We made it back, and after Leonid treated me to another delicious meal and then spent the better part of two hours, along with his sister and eventually another friend, helping me figure out how to get from Yaremche down to Romania. It would involve several hours of driving, a train ride, a bus, and the intervention of God Almighty, but it was possible. However, they insisted most vigorously that Romania was the destination of madmen, and that unless I earnestly intended to become the target of gypsy vagabonds, I had best set my sights elsewhere. Budapest, for example!
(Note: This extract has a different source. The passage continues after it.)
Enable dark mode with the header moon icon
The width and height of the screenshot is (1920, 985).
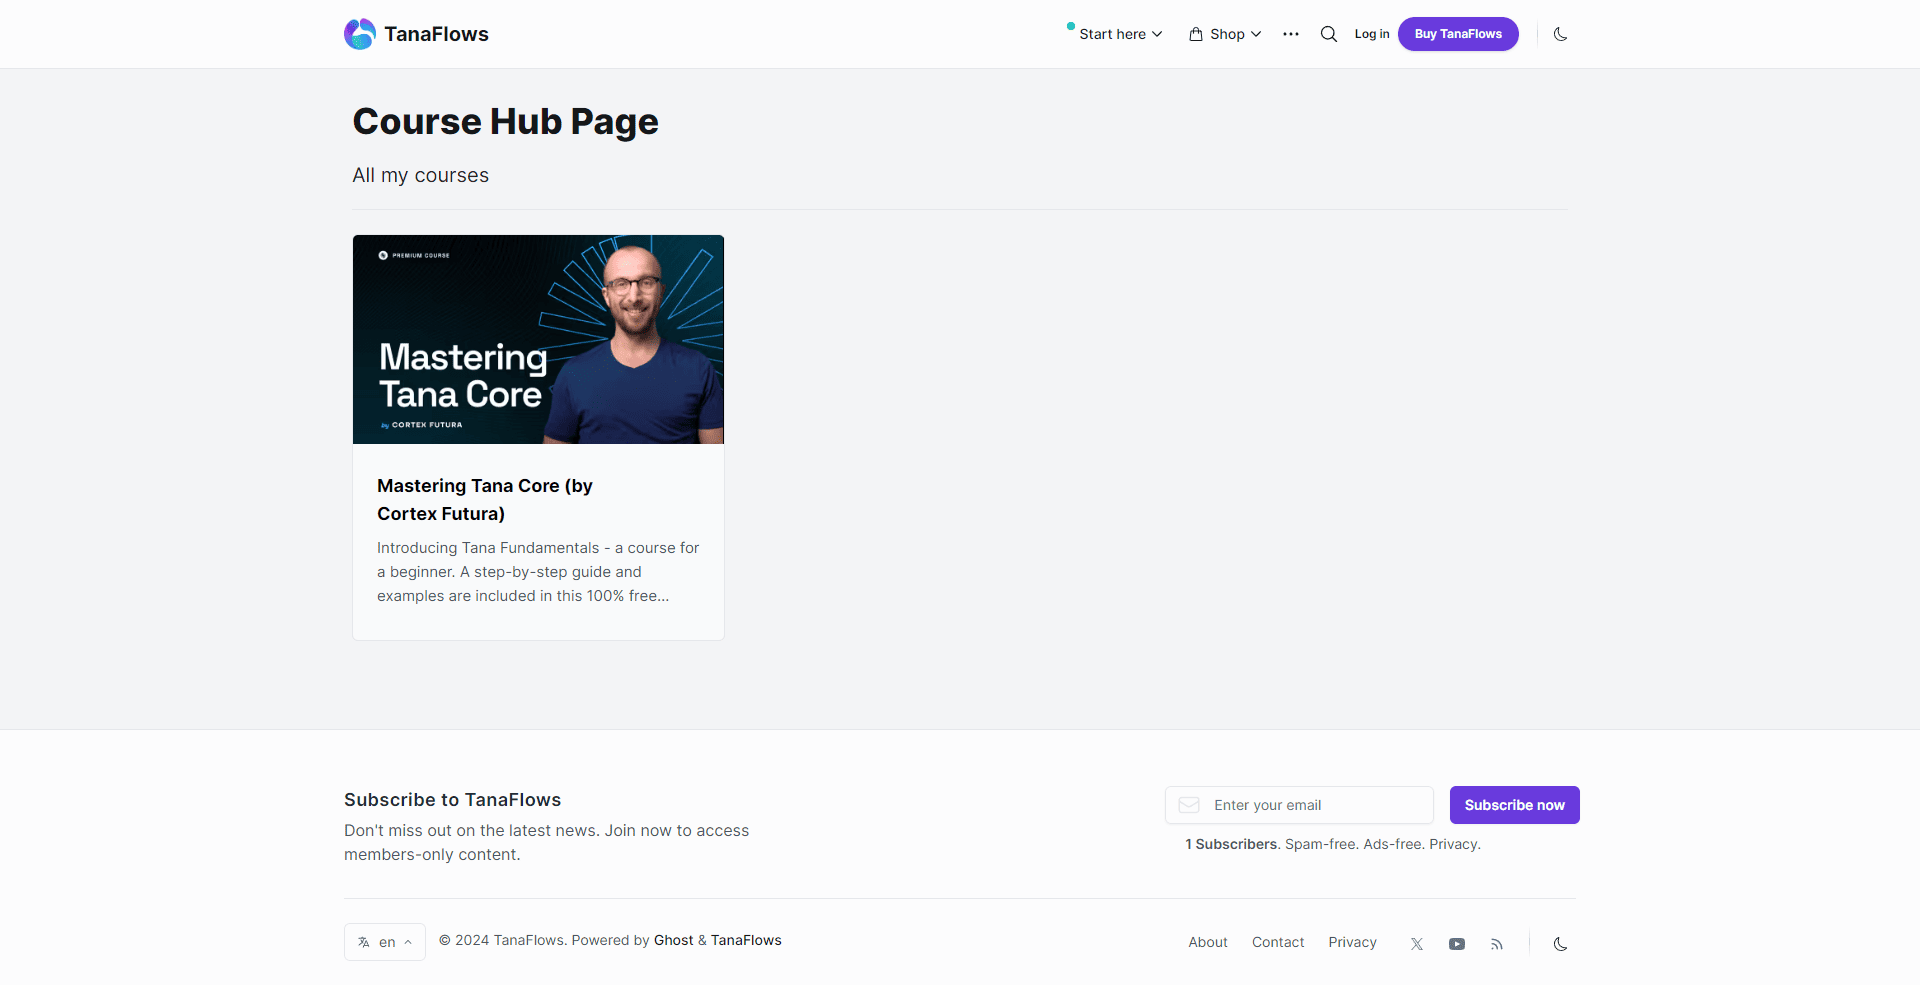[x=1561, y=33]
So I tried to get to Budapest, but alas, the fates conspired against me. There was just no leaving Ukraine. I had to get back to Lviv, in any case, and after that, it seemed like my best option was to just give up and head to Istanbul, abandoning all hope of seeing anything in between.
But fate intervened.
After generously giving me a ride in his own car to the next town an hour away, Leonid arranged for another taxi to take me back to Lviv. It was a long ride, which I’ve detailed in my video blog of the events. But, as I walked to the terminal to buy my tickets to Turkey, I asked the lady at the counter what it would take to get me to Budapest. She said it was easy! Just a $600 ticket. It sounds absurd, but at that point, I was so disappointed that I hadn’t seen more, I was about to spring for it. One final, desperate thought occurred to me: Prague.
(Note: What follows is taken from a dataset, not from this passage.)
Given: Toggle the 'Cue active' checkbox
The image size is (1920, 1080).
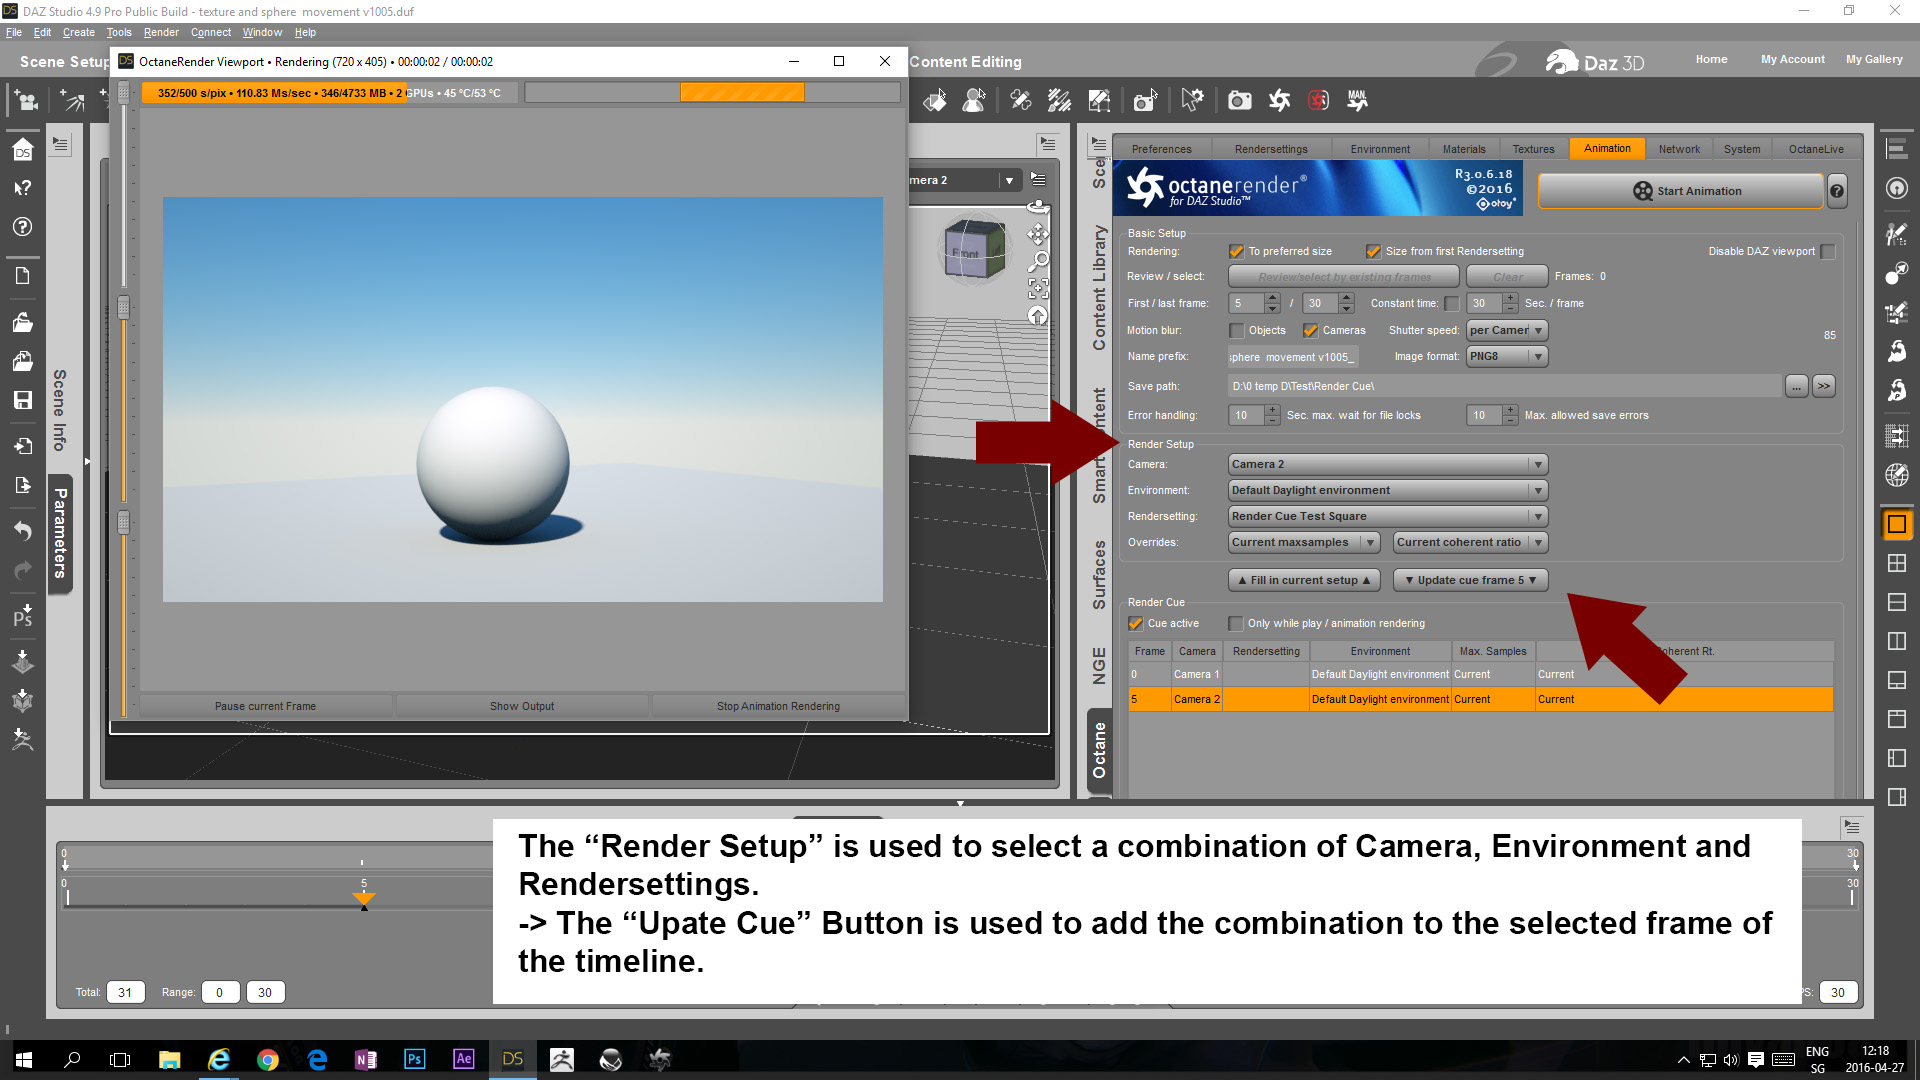Looking at the screenshot, I should 1136,624.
What about it, I asked her. She did some quick number crunching, and a twinkle came into her eye. Vicky, her name was–I’ll never forget it. She was my savior angel that day. She said, I’ve done some tweaking, but if you want to go to Prague, I can get you there in two hours. That was it. The words I’d been longing to hear. Why had it been so difficult to get anywhere else? Why was Budapest shrouded in a no-fly, no-train, no-bus zone? Many flights and trains took over 24 hours to get there. And it’s only 330 miles from Lviv. For comparison, that’s almost exactly the distance from San Diego to Phoenix (356 miles to 354), and that’s just a 45 minute flight!
But no matter. My mind was made up, and my fate was sealed–I was going to Prague.
Despite an hour delay, what followed was the simplest, easiest two flights I’ve ever had. Why had it been so hard before? I don’t get it. But that’s in the past.
I arrived in Prague, my heart leaping every which way. It was a city cloaked in mystery to me. I knew next to nothing about it, but I was on my way, and I was determined to learn every one of its marvelous secrets.
But that’s a story for another post.